A comprehensive study — really three connected studies — from the UK defines when it's okay to let patients skip follow-up visits for the first 10 years after joint replacement

What’s the Claim?

You probably missed this well-hidden paper, but if you currently see patients back for annual follow-up (or even every few years) as a matter of routine, you’ll be glad you’re reading CORRelations today. The findings of this paper support the conversion of follow-up slots in the office to new-patient visits, which is always nice, and you can do this knowing that the best-available evidence supports your choice. This whale of a study — nearly 200 pages long — concludes that after recovery from routine hip or knee replacement, “it is safe to disinvest” in follow-up visits in asymptomatic patients in the first decade, provided that you’ve used an implant rated “ODEP-10A* minimum,” which are those implants found to have a >90% survivorship at 10 years (you can see whether your favorite implant makes the list here). This recommendation depends on two important conditions: (1) That the patient has access to rapid follow-up with a surgeon should problems arise, and (2) that you make sure to bring the patient in for clinical and radiographic follow-up at 10 years, whether or not the patient is symptomatic. Follow-up beyond 10 years depends upon what you find at the 10-year visit, and the free pass for the first decade does not apply to complex reconstructions, or to straightforward reconstructions that used implants not on the “ODEP-10A* minimum” list.

How’s It Stack Up?

There is nothing out there like this.
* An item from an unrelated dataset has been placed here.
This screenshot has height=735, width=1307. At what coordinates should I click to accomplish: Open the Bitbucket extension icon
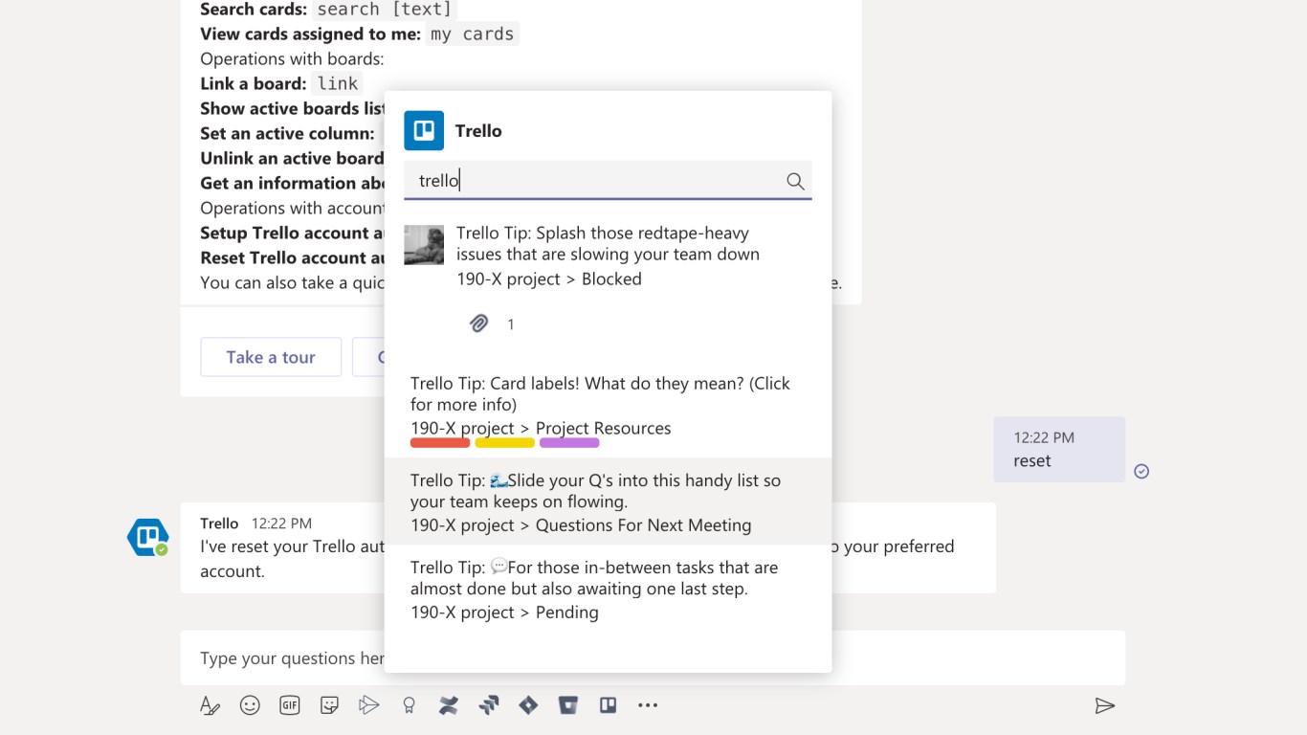click(x=568, y=706)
It’s comprehensive, based on an expert panel’s review of three “work packages,” which really are three separate sets of methods: (1) A comprehensive and beautifully done systematic review; (2) two analyses of five linked, national electronic health record data sets to understand which patients present for revision surgery (particularly between 5 and 10 years after surgery) and when, and how they are currently identified; and (3) a complex mathematical (Markov) model to simulate what would happen to implant survivorship, health-related quality of life, and care costs if patients’ health states changed over time in myriad ways. Wow.

What’s Our Take?

Provided that you color within the lines — use implants on the list, apply this approach only to straightforward primary arthroplasty (not complex cases), find a way to have a reminder to contact patients at 10 years (and create a pathway for them to have an easy way back in to see you before then if they need to) — it seems reasonable to use this comprehensive guideline in practice. The full text of the guideline is available below. We’re excited about these evidence-based recommendations, which — in this case — happen also to support the running of efficient, effective joint replacement practices. You can use them to accommodate many more new patients seeking arthroplasty care. Win-win.

Source

Kingsbury SR, Smith LK, Czoski Murray CJ, et al. Safety of Disinvestment in Mid- to Late-term Follow-up Post Primary Hip and Knee Replacement: The UK SAFE Evidence Synthesis and Recommendations. Health and Social Care Delivery Research. No. 10.16. Jun 2022. PMID: 35767667. DOI: 10.3310/KODQ0769.

Further Commentary

Saul H, Cassidy S, Deeney B, Kwint J, Conaghan P. Routine Follow-up May Not Be Needed for People Undergoing Joint Replacement Surgery. BMJ. 2023;380:222.